NDSA:Preservation Storage Topic JPEG2000

From DLF Wiki
Revision as of 15:19, 11 February 2016 by Dlfadm (talk | contribs) (4 revisions imported: Migrate NDSA content from Library of Congress)
(diff) ← Older revision | Latest revision (diff) | Newer revision → (diff)
Jump to navigation Jump to search

Statement of Purpose

The Infrastructure Working Group, in February 2012, initiated a series of open conversations on detailed aspects of preservation storage. These conversations are conducted over the listserv and each topic is discussed over the course of 2-3 weeks. Topic 2 was on compression, and in relation to that point, this research done for the FADGI group was reproduced here to illustrate the way that compressed & uncompressed file formats can influence digital preservation policies and infrastructure.

Files/PDFs referenced in this report

For efficiency's sake, most of the PDFs and pages linked below are all included in the attached PDF. Unfortunately, I haven't the time to upload all 35 individually, so they are merged into one doc.
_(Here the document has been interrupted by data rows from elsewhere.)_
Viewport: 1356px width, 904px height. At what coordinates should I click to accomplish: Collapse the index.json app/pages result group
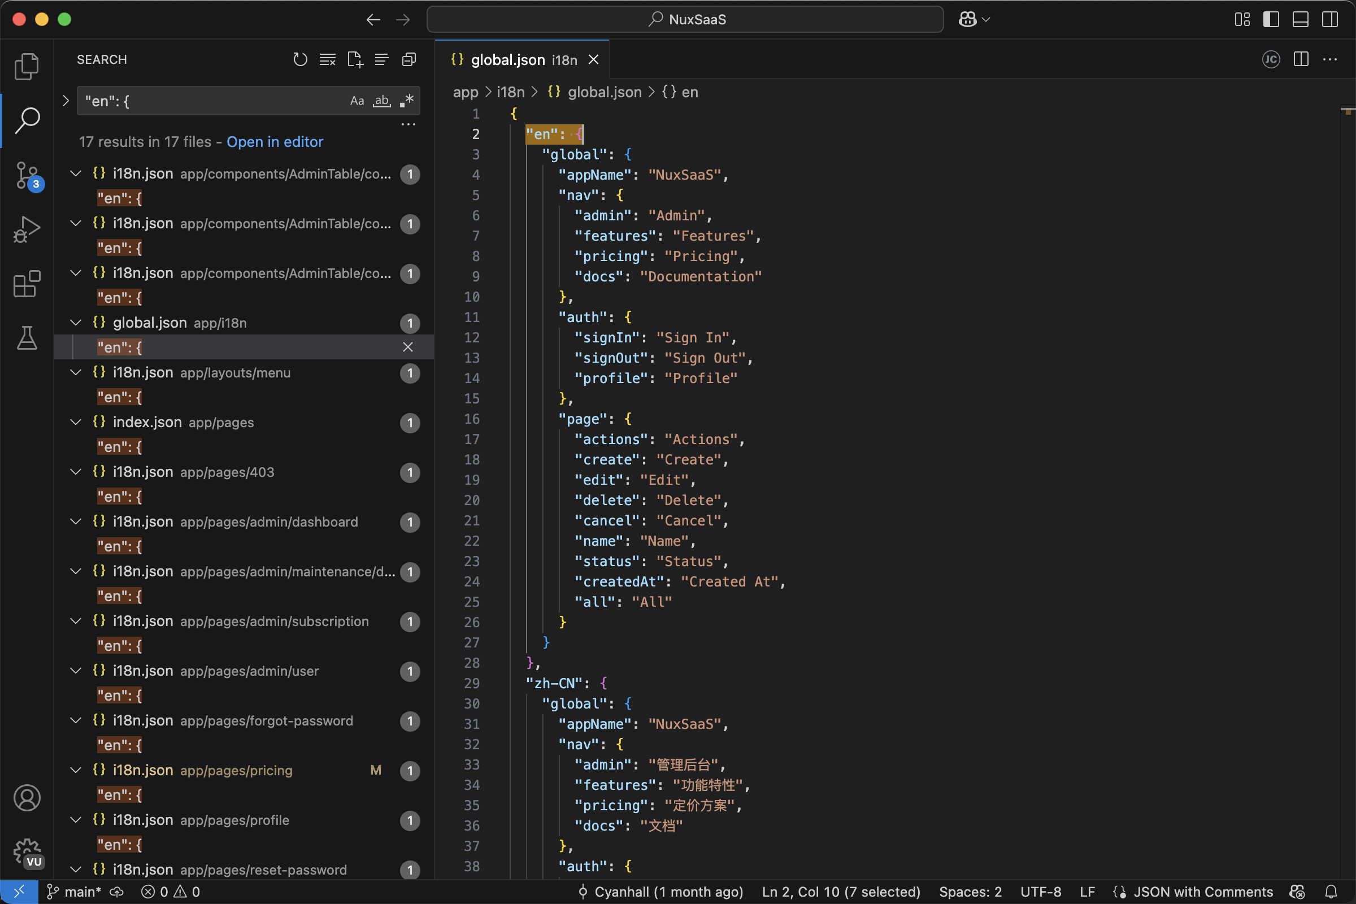[x=76, y=422]
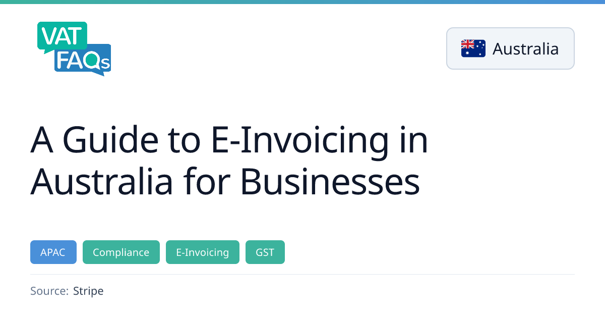Open the Stripe source link
The width and height of the screenshot is (605, 318).
[88, 291]
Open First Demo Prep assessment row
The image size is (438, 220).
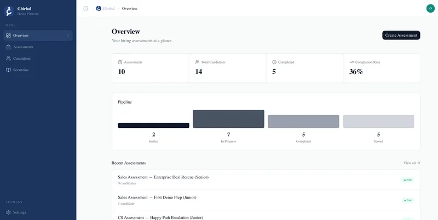click(x=157, y=198)
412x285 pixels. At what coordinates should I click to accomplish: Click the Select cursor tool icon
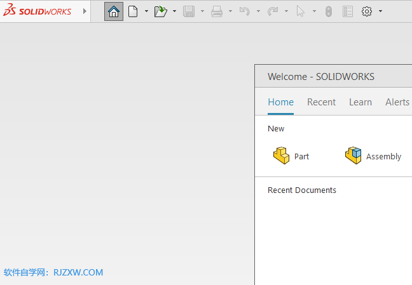301,11
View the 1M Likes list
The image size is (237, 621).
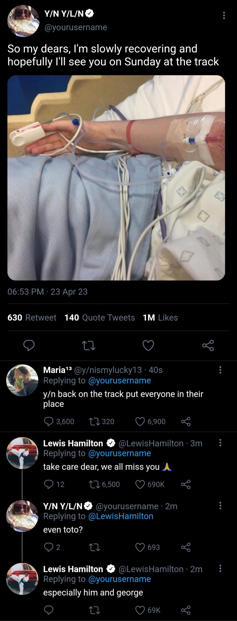(160, 318)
Please find them there as they have not been uploaded individually and many of the below links will not work.

File:JP2K documents.pdf

Recent JPEG 2000 Literature

Applied Earth Observations and Geoinformation - Color Orthophotos - April 2012

Techworld - British Newspaper Archive - 6 February 2012

  • Sophie Curtis - British Newspaper Archive: Digitising the Nation's Memory
  • British Library and Brightsolid
  • Stance on JPEG 2000: Used as preservation standard because of compression capabilities
  • The pages are scanned in TIFF format and then converted into JPEG 2000 files
  • "We throw away the TIF files because they're just too big to keep. To put it into perspective, we've probably got something like 250TB of JPEG 2000, and we have 3 copies of each file, so it's a lot of data. If we'd just been going with the uncompressed TIF, that would probably be something in excess of a petabyte and a half." - Malcolm Dobson, chief technology officer at brightsolid

Telecommunications Systems 49.2 - Satellite Image Communication - February 2012

  • M. Abolfathi and R. Amirfattahi - Design and implementation of a reliable and authenticated satellite image communication
    • Full-text unavailable as of March 1, 2012, but this issue will be available at the Library of Congress
  • Telecommunications Systems 49.2, February 2012, p.171-177
  • Stance on JPEG 2000: Unclear from the abstract, but satellite-based projects tend to use JPEG 2000 for compression purposes
  • This article came up during a JPEG 2000 search, and this implies that the compression of JPEG 2000 image files is crucial to this satellite project.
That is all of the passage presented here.